Equation (1) represents the continuity equation of fluid mass conservation with \(h\) being the hydraulic head (m), \({\mathbf{q}}^{f}\) (ms⁻¹) the specific discharge (Darcy’s velocity). Darcy’s law is given by Eq. (2). It may be split into two terms, a linear (advective) and a non-linear (thermal convective) flow component. The linear component expresses the contribution to the fluid velocity as coming from changes in groundwater head. The non-linear part takes into account the additional contribution of the fluid-density \(\rho^{f} \left( {T,p} \right)\) (kg m⁻³) with respect to its reference state \(\rho_{0}^{f}\) (kg m⁻³) along the unit vector of gravity \({\mathbf{g}}/\left| {\mathbf{g}} \right|\). The fluid-density in the non-linear buoyancy terms in the Darcy equation (2) is calculated by an Equation of State (Magri et al. 2005, 2009); Magri 2009:

$$\rho^{f} (T,p) = \rho_{0}^{f} (1 + \gamma (T,p)\Updelta p - \beta (T,p)\Updelta T), $$

(4)

where \(\gamma\) (Pa⁻¹) and \(\beta\) (K⁻¹) are the coefficients for fluid compressibility and thermal expansion accounting for temperature and pressure effects on the fluid-density \(\rho_{0}^{f}\) at reference condition T ₀ = 20 °C.
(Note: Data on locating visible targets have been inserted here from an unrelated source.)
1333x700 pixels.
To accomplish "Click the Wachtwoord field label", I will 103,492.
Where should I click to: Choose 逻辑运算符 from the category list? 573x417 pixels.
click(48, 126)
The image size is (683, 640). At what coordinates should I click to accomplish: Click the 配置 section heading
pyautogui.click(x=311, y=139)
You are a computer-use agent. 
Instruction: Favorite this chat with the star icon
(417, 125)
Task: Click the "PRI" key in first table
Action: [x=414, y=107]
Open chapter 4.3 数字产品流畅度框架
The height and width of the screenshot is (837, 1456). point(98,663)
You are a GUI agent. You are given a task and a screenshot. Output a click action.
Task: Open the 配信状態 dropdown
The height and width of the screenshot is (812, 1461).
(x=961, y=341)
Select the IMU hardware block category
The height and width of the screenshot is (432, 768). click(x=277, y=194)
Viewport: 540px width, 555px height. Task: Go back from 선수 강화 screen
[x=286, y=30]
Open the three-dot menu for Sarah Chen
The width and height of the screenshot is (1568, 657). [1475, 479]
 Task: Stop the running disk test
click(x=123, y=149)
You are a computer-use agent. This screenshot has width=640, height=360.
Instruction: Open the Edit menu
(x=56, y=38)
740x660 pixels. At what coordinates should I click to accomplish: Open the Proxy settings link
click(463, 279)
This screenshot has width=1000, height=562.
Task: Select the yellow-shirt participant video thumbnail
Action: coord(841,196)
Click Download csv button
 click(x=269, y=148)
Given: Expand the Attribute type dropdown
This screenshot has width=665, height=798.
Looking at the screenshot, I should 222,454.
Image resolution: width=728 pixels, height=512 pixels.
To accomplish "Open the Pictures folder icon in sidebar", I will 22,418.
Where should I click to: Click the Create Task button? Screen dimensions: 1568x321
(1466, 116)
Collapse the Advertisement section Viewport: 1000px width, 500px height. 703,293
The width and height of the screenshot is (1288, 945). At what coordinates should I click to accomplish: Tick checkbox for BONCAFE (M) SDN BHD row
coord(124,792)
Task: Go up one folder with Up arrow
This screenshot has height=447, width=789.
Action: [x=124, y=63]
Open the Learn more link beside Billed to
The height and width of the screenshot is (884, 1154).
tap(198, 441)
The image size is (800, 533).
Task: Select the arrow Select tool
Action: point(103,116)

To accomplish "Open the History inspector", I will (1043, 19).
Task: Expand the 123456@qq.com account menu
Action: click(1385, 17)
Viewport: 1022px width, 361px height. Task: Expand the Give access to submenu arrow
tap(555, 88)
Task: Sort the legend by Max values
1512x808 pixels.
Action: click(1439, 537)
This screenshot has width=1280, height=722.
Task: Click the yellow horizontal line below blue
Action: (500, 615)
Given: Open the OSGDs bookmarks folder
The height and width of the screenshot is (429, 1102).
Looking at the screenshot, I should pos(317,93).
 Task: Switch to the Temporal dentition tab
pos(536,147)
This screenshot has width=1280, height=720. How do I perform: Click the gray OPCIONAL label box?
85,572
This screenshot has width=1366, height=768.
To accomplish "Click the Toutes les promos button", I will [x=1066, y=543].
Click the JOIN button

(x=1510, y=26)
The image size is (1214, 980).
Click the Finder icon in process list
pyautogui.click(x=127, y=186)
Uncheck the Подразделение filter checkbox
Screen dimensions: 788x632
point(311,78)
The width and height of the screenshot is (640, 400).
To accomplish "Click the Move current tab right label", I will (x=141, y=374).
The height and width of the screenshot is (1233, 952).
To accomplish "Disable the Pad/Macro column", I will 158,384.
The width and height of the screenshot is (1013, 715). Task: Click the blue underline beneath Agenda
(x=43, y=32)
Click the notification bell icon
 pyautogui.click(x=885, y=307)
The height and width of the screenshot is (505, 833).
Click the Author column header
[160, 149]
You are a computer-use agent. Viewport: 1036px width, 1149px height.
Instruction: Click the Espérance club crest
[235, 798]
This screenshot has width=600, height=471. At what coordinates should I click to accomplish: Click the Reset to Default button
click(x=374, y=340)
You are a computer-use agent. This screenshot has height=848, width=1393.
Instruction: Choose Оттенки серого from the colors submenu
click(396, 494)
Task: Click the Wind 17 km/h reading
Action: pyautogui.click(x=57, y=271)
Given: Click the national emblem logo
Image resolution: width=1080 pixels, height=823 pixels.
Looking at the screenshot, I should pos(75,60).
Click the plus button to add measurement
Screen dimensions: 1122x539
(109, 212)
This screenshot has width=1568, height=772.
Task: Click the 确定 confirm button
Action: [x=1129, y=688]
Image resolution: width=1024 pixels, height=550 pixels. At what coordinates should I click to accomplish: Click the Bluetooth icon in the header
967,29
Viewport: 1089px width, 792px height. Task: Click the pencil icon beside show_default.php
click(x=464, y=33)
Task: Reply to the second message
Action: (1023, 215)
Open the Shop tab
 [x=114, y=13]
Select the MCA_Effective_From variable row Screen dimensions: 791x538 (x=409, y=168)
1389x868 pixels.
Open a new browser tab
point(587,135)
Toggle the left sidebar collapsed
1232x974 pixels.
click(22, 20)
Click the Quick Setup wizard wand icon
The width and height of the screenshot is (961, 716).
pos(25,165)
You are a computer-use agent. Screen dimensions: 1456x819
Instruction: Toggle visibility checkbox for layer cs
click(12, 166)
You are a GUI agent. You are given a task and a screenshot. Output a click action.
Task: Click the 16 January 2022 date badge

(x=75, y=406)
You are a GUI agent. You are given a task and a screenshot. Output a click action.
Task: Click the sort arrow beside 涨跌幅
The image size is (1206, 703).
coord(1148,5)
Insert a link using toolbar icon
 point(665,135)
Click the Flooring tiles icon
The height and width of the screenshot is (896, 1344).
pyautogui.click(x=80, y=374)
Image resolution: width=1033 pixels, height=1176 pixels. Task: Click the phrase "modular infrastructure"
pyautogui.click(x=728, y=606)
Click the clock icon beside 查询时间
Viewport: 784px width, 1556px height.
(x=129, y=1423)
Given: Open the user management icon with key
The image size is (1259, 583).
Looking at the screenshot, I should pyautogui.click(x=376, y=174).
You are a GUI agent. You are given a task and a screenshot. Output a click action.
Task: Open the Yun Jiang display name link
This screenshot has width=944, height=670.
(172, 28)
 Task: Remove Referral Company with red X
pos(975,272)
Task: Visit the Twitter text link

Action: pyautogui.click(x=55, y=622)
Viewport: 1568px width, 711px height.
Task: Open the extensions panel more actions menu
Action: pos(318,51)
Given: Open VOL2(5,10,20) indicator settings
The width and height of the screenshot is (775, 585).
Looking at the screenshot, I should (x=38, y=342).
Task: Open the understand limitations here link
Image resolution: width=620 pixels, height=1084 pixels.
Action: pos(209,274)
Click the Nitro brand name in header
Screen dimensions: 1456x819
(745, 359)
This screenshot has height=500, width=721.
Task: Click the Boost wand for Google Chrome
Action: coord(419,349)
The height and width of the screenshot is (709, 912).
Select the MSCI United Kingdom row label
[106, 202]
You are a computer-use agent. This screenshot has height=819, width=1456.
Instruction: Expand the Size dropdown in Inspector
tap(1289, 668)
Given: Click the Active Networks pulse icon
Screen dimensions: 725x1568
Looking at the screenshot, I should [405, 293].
\({\mathbf{K}} = \frac{{{\mathbf{k}}\rho_{0}^{f} g}}{{\mu^{f} }}\) is the hydraulic conductivity tensor of the porous media consisting of the permeability k (m²), gravity acceleration \(g\) (ms⁻²) and temperature-dependent viscosity \(\mu^{f} (T^{f} )\) (Pas). Under thermal equilibrium between the fluid and the solid, i.e. \(T^{f} = T^{s} \equiv T\), and within the frame provided by the Oberbeck–Boussinesq approximation (Holzbecher 1998; Kolditz et al. 1998; Nield and Bejan 2006), Eq. (3) denotes the heat transport equation where \(\phi \left( {\rho_{0}^{f} c^{f} } \right)\) [kJ/(kg K)] and \(\left( {1 - \phi } \right)\rho^{s} c^{s}\) [kJ/(kg K)] are the specific heat capacity of the fluid and the solid phase, respectively, \(\phi\) (–) stands for the effective porosity, T (K) the temperature, \(Q_{T}\) (μW/m) the radiogenic heat production. The last term of the left hand side of Eq. 3 expresses the contribution to the internal thermal budget from the conductive (Fourier’s law) and the thermodispersive processes as:

$${\mathbf{q}}^{T} = - {\varvec{\lambda}} \cdot \nabla T, $$

(5)

where \({\varvec{\lambda}} = {\varvec{\lambda}}_{\text{DISP}} + {\varvec{\lambda}}_{\text{COND}}\) [W/(mK)] is the thermal conductivity of the saturated porous medium involving dispersive \({\varvec{\lambda}}_{\text{DISP}}\) [W/(mK)] and conductive \({\varvec{\lambda}}_{\text{COND}} = \phi {\varvec{\lambda}}^{f} + (1 - \phi ){\varvec{\lambda}}^{s}\) effects.